BinaryCrossentropy works, but CategoricalCrossentropy does not, maybe a bug?

I’m experimenting with image classification using my own generated toy dataset with only 2 classes.

When using BinaryCrossentropy, the training-accuracy can reach 100%.
But upon switching to CategoricalCrossentropy using the same base model, the training-accuracy stuck at around 53%.
Seems like CategoricalCrossentropy is still performing badly even when I introduce the 3rd class to the dataset.

This experiement can be found in this Kaggle notebook → https://www.kaggle.com/code/thariqnugrohotomo/bug-within-tf-keras-categoricalcrossentropy/notebook

If BinaryCrossentropy can reach 100% training-accuracy, why CategoricalCrossentropy seems stuck at around 53%?

Is something wrong with my code? Or is it a bug within the library?

1 Like

hey @markdaoust , can you help here?

1 Like

Wow! Those should be basically mathematically identical.

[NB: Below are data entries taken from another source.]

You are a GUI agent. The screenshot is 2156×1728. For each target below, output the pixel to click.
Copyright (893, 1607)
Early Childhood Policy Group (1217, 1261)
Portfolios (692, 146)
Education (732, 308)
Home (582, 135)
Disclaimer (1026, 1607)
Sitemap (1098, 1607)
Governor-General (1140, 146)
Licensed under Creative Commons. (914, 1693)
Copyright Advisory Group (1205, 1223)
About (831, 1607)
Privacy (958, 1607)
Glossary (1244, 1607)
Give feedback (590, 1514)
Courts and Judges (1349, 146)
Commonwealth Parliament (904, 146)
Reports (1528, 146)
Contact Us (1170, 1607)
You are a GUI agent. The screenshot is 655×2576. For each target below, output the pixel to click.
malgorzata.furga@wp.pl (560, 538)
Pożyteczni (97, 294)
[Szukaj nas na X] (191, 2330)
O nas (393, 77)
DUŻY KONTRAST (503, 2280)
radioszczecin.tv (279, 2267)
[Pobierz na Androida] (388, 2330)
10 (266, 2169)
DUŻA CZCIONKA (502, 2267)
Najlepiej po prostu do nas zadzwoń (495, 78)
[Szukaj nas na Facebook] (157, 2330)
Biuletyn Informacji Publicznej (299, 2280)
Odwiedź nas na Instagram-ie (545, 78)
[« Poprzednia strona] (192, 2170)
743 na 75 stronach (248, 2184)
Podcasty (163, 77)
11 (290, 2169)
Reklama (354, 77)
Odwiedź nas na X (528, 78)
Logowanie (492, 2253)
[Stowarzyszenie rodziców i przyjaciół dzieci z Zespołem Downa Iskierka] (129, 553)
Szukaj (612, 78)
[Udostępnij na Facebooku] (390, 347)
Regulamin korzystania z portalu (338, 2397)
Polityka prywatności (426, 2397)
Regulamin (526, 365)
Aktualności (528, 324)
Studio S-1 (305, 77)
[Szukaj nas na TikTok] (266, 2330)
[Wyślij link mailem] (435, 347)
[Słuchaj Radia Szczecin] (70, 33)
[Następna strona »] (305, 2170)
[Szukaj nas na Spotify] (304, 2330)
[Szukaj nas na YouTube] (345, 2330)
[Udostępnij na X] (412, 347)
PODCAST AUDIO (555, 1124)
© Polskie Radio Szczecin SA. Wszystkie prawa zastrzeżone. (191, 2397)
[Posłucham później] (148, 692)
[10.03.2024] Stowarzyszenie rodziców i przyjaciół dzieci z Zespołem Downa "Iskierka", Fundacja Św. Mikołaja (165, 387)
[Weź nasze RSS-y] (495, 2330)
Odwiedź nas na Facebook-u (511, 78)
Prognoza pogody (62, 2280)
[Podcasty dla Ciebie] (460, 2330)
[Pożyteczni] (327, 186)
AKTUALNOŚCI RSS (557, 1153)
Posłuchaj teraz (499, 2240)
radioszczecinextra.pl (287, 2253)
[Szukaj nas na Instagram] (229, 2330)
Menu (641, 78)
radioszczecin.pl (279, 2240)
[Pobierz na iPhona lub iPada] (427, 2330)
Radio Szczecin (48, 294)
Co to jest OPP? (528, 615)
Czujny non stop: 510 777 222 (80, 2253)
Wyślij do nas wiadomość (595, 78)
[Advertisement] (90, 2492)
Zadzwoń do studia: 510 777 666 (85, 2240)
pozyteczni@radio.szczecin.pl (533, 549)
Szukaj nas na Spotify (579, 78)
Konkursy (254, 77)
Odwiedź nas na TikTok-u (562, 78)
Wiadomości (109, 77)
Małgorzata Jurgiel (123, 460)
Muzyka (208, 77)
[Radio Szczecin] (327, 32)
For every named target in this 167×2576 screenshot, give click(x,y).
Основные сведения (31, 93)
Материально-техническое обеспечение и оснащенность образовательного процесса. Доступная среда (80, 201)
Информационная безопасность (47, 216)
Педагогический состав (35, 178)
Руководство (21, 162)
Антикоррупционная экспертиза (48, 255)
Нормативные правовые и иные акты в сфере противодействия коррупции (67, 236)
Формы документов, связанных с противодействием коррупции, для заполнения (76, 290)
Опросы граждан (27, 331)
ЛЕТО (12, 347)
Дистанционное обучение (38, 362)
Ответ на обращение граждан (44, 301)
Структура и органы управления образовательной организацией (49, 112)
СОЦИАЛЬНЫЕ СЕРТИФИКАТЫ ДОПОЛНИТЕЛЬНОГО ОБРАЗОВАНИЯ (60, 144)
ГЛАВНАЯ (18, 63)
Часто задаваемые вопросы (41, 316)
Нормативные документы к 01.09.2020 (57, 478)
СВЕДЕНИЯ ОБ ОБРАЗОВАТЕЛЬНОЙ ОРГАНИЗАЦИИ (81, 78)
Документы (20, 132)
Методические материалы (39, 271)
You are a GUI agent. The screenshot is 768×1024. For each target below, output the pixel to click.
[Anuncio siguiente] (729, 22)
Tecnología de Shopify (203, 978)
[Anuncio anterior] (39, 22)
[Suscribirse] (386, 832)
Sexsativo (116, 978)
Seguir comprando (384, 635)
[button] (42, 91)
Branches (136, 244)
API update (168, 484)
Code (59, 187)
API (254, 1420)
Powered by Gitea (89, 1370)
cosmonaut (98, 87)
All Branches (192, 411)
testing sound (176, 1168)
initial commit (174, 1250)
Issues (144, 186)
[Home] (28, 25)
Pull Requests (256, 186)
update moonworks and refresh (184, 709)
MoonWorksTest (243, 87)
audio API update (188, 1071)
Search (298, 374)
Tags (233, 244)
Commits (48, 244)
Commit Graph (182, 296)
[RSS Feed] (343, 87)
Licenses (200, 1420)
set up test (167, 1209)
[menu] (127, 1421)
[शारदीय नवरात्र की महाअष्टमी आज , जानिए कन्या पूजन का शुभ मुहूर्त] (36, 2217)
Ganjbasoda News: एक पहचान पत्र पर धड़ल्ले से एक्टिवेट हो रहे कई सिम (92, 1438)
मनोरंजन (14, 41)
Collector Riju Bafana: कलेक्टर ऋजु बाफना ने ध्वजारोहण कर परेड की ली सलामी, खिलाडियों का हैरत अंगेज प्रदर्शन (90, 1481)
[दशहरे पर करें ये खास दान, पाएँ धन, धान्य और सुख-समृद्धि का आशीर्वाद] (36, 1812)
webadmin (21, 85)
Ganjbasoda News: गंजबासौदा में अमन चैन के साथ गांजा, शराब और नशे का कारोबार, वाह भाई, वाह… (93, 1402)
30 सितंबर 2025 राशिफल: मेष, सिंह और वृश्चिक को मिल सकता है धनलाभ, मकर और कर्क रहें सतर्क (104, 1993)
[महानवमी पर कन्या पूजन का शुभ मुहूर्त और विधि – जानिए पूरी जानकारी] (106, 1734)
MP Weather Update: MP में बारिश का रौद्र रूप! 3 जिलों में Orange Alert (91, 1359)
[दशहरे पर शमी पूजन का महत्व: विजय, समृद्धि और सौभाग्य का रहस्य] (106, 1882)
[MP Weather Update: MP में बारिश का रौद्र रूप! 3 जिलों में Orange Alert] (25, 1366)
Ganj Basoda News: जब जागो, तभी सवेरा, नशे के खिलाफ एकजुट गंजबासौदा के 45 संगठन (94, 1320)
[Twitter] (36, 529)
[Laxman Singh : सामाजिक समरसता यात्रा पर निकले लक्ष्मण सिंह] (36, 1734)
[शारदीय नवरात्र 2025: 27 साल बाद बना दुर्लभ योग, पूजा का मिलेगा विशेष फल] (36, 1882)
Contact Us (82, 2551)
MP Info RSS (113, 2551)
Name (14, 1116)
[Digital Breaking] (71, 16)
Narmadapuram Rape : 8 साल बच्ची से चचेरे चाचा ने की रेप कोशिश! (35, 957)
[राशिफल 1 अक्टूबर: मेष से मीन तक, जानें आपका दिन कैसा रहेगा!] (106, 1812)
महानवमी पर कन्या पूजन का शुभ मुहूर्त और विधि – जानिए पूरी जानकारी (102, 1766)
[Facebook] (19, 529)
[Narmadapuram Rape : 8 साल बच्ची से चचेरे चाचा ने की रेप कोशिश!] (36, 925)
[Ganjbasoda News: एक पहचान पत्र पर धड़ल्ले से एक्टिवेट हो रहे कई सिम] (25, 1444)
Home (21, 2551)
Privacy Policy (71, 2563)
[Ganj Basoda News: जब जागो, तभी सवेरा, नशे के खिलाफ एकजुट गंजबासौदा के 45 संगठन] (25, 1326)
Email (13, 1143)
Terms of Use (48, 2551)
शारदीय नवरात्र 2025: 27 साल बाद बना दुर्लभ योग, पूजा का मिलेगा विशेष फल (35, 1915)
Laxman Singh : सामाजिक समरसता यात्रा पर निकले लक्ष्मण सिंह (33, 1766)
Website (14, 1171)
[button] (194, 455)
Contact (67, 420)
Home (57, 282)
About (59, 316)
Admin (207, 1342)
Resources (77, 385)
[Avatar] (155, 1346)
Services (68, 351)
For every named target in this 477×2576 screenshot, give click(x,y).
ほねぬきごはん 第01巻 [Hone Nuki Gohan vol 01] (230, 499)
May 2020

What the heck is going on?

It would take some debugging to work out what’s going wrong here.

I have tried looking at the resulting kernel from Conv2D layer:

  • With BinaryCrossentropy loss, the CNN kernel will detect the top and bottom edges. This feature is useful measure for counting the number of vertical-lines (i.e. greater number of top and bottom edges always imply greater number of vertical-lines).
  • With CategoricalCrossentropy loss, the CNN kernel will detect the vertical line. This feature is not helpful for counting the number of vertical-lines itself, because the length of the line may vary a lot.
    E.g. Two short vertical-lines will have smaller value compared to a single very-long line.
    Strangely, the model is “stuck” with this kernel and can’t find a better one.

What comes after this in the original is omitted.